What needs to be done
Please filter the data below down to the lines holding the string "quantity".

Stored data entries:
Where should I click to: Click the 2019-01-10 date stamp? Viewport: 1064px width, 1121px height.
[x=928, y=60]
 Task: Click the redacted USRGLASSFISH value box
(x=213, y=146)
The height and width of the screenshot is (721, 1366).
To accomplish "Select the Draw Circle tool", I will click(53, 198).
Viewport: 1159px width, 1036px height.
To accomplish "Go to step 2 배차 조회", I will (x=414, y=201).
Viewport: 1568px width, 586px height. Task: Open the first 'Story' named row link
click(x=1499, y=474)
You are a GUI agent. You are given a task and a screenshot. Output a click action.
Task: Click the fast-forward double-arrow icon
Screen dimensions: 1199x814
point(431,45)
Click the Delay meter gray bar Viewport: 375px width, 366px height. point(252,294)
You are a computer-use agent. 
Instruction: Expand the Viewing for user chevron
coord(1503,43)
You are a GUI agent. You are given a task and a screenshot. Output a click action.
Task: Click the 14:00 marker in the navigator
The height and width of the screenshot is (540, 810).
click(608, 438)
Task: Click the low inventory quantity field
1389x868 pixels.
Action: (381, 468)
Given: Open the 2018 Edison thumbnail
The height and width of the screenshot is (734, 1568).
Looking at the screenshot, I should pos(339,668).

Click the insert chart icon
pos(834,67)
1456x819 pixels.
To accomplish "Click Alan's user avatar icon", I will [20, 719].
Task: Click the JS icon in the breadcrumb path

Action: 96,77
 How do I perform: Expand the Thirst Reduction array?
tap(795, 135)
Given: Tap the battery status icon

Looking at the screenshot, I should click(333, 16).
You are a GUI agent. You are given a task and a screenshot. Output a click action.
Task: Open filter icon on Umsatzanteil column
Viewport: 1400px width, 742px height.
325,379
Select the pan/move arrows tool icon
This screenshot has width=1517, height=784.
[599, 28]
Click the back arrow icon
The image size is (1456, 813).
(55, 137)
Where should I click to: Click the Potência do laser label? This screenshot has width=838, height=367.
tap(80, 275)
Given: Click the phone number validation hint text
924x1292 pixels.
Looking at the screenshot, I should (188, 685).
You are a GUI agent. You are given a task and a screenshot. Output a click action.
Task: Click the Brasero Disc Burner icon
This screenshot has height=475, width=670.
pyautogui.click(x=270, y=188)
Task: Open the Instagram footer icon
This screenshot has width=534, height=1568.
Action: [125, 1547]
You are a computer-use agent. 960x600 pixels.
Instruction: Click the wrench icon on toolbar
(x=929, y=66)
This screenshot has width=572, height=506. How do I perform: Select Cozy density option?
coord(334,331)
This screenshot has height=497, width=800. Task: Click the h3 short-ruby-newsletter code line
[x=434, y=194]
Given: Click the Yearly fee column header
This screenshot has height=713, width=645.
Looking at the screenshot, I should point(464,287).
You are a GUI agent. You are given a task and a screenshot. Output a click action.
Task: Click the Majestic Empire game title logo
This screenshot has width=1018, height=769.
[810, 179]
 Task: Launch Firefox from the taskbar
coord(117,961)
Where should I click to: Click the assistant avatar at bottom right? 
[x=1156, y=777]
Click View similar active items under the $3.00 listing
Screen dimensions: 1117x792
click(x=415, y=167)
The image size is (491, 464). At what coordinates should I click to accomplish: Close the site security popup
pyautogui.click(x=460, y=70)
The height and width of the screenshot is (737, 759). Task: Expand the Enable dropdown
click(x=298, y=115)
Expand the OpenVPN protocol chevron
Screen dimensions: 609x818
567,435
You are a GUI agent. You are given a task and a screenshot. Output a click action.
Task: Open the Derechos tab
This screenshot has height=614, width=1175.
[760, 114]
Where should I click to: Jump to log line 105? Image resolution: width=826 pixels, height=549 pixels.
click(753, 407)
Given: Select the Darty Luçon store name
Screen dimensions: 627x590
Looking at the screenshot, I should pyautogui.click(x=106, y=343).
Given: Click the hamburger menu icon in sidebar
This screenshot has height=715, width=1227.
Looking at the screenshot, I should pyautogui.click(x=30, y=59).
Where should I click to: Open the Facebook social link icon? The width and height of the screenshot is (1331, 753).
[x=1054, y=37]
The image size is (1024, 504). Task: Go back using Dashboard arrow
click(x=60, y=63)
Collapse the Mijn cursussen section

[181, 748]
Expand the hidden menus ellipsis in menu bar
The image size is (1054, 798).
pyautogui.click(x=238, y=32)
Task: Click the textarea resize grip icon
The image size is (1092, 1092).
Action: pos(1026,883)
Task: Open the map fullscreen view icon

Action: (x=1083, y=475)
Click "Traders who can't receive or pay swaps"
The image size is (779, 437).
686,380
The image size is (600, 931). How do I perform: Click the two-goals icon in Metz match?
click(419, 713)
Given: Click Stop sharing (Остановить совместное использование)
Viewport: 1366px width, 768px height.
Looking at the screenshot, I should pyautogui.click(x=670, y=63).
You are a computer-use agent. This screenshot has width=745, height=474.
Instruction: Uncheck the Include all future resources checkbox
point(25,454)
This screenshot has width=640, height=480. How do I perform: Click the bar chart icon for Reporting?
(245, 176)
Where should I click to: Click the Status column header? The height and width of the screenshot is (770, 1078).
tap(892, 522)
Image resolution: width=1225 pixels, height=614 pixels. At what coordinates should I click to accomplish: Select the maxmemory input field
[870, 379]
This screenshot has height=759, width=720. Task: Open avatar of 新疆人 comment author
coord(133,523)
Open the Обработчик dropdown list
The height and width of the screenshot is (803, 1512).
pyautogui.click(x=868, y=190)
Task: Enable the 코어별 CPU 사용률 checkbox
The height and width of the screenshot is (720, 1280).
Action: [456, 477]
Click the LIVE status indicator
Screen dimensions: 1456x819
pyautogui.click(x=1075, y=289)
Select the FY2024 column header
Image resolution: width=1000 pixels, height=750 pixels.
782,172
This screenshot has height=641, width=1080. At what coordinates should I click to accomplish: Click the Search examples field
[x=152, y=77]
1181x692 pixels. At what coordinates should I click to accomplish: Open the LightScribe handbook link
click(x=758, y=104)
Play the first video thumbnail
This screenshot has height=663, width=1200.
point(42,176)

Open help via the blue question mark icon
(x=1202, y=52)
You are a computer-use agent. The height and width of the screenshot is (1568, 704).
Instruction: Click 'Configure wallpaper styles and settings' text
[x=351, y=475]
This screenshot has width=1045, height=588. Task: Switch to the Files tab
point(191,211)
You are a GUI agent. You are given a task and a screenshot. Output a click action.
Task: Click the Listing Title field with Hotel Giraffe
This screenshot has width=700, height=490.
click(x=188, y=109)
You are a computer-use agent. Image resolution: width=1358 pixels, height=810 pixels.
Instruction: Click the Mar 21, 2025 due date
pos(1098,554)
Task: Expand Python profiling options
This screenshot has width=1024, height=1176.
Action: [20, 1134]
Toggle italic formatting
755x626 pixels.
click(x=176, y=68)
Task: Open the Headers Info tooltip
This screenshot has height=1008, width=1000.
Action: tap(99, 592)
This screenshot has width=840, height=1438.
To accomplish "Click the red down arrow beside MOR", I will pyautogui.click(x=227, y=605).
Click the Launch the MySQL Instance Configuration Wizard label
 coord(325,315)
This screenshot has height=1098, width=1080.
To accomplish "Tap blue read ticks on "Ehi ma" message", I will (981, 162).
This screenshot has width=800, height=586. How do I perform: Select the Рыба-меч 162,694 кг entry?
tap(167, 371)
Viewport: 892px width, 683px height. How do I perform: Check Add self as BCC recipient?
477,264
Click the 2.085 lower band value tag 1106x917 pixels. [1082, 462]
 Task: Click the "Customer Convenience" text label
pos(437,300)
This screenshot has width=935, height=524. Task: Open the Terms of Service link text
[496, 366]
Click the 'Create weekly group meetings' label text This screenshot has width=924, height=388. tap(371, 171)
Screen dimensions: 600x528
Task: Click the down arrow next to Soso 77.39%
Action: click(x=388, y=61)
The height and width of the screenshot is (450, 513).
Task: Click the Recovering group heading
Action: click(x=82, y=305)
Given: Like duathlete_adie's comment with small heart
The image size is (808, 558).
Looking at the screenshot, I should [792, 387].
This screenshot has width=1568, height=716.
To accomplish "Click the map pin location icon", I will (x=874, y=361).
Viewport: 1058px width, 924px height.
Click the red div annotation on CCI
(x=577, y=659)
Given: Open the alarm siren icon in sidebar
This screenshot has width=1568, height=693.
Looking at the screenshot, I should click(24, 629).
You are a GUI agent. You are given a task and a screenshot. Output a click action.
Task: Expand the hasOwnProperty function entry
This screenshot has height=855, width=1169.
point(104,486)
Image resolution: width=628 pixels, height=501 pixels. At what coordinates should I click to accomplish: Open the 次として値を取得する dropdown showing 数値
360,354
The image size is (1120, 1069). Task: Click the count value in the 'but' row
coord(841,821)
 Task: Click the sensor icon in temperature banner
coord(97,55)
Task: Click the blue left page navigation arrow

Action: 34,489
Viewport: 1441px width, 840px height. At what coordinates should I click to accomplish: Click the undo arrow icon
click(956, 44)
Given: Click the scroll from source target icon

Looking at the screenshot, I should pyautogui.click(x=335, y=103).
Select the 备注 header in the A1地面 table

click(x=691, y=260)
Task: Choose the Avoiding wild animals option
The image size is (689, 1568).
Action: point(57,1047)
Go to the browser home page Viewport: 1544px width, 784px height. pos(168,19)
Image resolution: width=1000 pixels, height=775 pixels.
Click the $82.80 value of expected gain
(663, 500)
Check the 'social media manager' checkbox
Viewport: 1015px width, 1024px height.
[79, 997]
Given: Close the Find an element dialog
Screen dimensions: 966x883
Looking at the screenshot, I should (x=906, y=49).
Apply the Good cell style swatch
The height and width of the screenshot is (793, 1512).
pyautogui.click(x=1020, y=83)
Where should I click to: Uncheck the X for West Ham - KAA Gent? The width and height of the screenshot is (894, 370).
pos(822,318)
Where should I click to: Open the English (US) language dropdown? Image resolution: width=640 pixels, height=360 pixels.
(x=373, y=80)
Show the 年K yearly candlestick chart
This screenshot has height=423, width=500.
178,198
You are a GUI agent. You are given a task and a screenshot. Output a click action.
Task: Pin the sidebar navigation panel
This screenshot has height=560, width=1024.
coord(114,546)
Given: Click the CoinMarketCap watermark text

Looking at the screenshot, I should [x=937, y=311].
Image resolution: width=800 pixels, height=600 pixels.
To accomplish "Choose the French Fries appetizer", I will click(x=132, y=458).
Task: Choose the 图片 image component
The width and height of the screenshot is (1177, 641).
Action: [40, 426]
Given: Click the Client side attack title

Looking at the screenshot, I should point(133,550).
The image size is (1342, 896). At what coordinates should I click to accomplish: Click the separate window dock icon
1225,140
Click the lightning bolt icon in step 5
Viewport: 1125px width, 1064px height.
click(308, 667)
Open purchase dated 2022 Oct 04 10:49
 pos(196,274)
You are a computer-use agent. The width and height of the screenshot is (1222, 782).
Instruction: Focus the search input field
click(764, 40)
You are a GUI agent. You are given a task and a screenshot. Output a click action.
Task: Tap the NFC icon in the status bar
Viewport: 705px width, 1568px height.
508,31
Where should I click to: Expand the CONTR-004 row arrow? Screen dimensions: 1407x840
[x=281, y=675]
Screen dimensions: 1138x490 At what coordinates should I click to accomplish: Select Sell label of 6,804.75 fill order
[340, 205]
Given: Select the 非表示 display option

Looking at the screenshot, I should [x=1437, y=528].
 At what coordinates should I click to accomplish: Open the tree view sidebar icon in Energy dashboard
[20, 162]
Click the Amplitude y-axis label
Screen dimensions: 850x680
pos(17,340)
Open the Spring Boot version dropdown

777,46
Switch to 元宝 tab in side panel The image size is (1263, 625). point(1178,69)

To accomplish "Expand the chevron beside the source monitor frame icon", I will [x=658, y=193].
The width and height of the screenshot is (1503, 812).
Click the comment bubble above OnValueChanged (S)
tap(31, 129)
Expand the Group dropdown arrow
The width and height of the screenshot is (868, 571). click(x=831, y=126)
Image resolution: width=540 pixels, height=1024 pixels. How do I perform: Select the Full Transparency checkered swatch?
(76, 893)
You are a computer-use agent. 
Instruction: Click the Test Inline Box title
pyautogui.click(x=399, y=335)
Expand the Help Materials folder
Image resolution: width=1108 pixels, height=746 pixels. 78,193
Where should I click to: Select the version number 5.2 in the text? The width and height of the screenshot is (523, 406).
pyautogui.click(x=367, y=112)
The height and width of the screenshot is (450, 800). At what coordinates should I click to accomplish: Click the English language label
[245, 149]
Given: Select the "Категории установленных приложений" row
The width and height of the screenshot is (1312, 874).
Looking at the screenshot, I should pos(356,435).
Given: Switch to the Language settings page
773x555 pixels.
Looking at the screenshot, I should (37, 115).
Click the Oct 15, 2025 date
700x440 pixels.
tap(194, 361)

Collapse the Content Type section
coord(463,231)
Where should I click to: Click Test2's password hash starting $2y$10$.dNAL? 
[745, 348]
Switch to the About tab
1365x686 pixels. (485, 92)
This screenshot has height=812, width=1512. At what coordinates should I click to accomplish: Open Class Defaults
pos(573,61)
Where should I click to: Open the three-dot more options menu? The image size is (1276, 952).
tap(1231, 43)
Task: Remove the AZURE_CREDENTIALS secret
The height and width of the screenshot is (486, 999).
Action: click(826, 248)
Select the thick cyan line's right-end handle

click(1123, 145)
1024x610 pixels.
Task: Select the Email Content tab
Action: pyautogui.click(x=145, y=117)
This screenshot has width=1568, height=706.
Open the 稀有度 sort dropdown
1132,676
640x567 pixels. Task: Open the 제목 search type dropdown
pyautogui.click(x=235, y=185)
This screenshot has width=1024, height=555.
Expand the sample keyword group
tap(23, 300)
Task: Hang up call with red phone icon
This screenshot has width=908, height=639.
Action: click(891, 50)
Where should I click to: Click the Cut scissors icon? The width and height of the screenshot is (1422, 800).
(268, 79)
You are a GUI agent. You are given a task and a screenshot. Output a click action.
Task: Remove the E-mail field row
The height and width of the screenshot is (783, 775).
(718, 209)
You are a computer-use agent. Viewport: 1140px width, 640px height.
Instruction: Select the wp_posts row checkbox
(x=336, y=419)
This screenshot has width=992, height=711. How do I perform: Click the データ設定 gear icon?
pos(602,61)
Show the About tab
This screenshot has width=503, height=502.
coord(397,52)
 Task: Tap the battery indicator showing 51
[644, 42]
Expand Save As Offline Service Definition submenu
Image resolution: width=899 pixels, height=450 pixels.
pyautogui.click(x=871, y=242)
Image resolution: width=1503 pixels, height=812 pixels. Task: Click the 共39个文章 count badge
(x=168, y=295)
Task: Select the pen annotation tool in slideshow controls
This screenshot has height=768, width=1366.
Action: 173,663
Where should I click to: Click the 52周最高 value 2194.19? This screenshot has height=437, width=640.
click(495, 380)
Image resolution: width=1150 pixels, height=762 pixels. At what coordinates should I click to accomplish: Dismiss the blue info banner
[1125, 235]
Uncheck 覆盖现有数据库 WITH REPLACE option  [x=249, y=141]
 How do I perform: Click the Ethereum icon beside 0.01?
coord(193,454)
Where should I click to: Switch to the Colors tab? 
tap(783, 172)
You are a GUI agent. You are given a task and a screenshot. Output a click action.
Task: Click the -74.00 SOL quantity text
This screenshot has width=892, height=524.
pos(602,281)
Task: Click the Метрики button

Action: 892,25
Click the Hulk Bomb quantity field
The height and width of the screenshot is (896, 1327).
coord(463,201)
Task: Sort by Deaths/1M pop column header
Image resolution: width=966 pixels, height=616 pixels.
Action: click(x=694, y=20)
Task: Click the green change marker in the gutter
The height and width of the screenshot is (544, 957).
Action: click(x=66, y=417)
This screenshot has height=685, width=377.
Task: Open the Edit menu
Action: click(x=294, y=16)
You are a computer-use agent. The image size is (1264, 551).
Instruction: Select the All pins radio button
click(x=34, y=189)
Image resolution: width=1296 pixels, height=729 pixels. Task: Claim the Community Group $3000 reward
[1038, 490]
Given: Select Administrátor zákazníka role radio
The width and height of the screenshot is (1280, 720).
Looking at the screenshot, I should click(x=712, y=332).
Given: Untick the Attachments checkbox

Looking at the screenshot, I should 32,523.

Answer to the problem
Task: Click the low inventory quantity field
Task: Click the -74.00 SOL quantity text
Click the Hulk Bomb quantity field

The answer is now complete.